A NASA study describes how rocks could have been "shocked" and changed by meteorite impacts, once frequent on ancient Mars. This will improve our analysis of rock samples collected from the Red Planet.

"Because we're counting on these samples to reveal a record of Mars' geologic past, it would be important for us to understand if and how the rocks have been altered," said Dr. Svetlana Shkolyar, a planetary scientist at NASA's Goddard Space Flight Center in Greenbelt, Maryland. "The heat and pressure of an impact event can cause the rocks affected by it to melt. This means that when we study these rocks today, millions or even billions of years after the impacts occurred, the rocks could have had their original characteristics altered. It could even make one type of rock look like a different type of rock altogether."

Part of NASA's Perseverance rover's mission includes collecting rock samples from Mars that could later be retrieved and brought to Earth for study as part of the Mars Sample Return campaign. Scientists on the rover team want to make sure the most effective samples are chosen to accomplish two of the major goals of returned sample science-searching for signs of life and geologic history dating. Therefore, it is important for scientists to understand how these rock samples formed, and how they might have been altered over geologic time.

Shkolyar is lead author of a study published on May 3, 2022, in Earth, Moon, and Planets that describes how the rocks in these samples could be changed by impacts and how rover instruments can characterize those changes.

NASA, in partnership with ESA (the European Space Agency), plans to launch follow-up missions to the Mars 2020 Perseverance rover to retrieve the samples that have been selected and cached by Perseverance and bring them to Earth around 2033. This campaign is intended to allow far more detailed studies once samples are brought to Earth to gain a better understanding of Mars' past, present, and future, especially as it pertains to the possible presence of ancient life. Additionally, a key goal of the campaign is to help properly determine the age of events in Mars' geologic history. This is generally done by dating the rocks and using that to infer a chronology of Mars' history.

According to the study conducted by Shkolyar and her team, there are some important considerations to keep in mind when samples are selected. "For both astrobiology and dating the age of the rocks, the effect of impact shock is very important to consider," Shkolyar said. "When looking for fossil carbon in these rocks, which could be an indicator of past life, the alterations imposed by impact shock could alter the carbon signature." To ensure we understand the nature of the rocks, the Perseverance science team takes careful data to document the environmental context of samples before sampling and caching.

The study focused on one kind of mineral, plagioclase feldspar, which is found in many rocks on Mars. The study details ways to recognize impact shock in plagioclase, if it occurred in the rocks studied, including improvement of the instrumental methods by which scientists characterize the chemistry of the rocks and identify evidence of shock in them. This way, when scientists cache and return those samples, they may find out whether the rocks have experienced impact shock, and how they might have been affected by this shock.

There is also much that can be learned from impact-shocked samples, such as adding precision to the chronology of the hypothesized Late Heavy Bombardment, a period early in the solar system's history when the planets may have been in less-stable orbits and could have been subjected to very frequent asteroid impacts.
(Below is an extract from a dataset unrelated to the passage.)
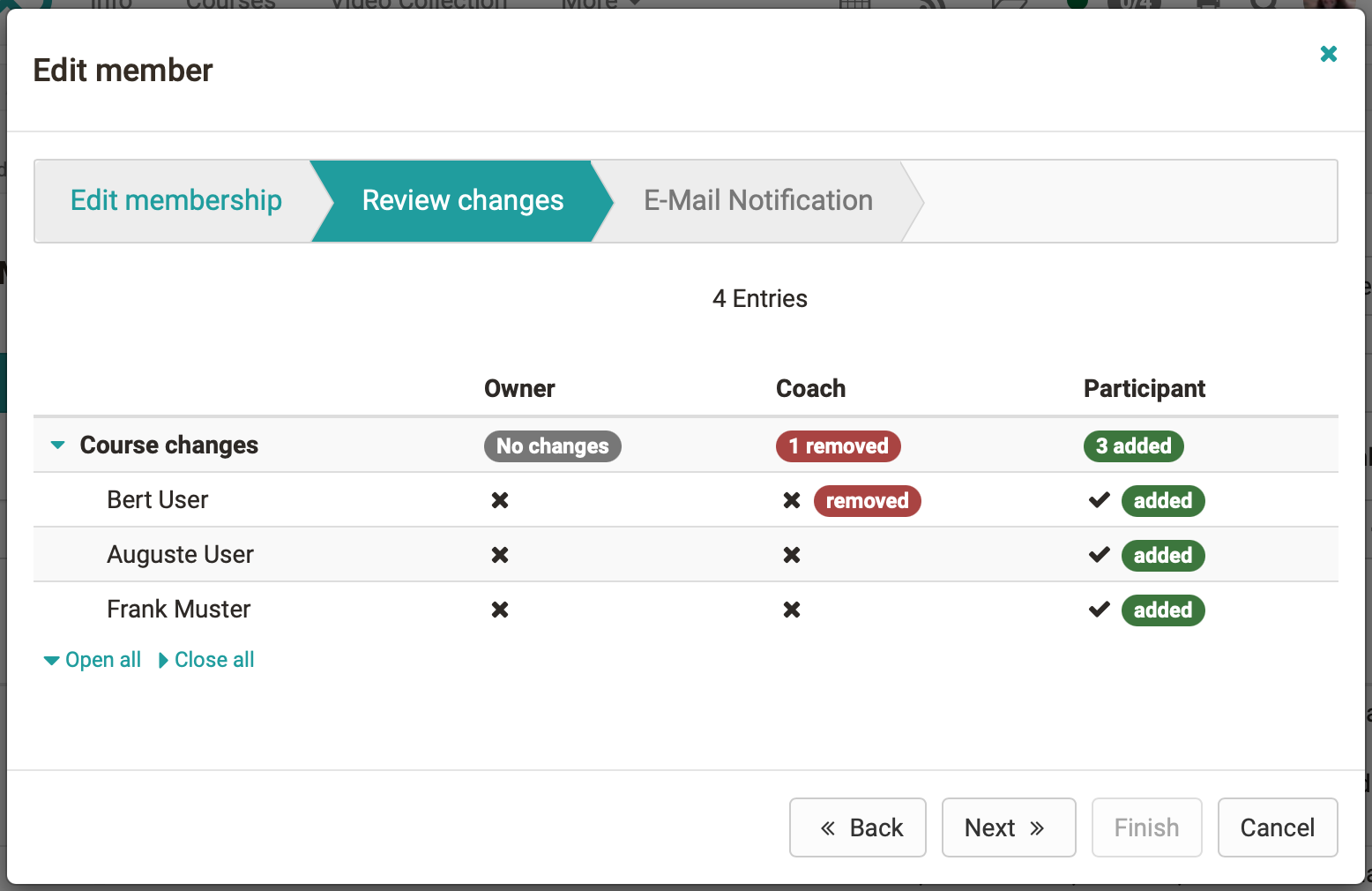Click the checkmark in Frank Muster's Participant column
1372x891 pixels.
(1099, 610)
"An example of how shocked samples could be beneficial would be to help us understand the history of impact on Mars," Shkolyar said. "Impact-shocked samples would contain geologic indicators which would help us to constrain the duration of the Heavy Bombardment more accurately."

The research was funded by NASA under award number 80GSFC21M0002 in conjunction with work performed with Barbara Cohen of NASA Goddard (via the Returned Sample Science Participating Scientist Program), and support from the NASA Postdoctoral Program.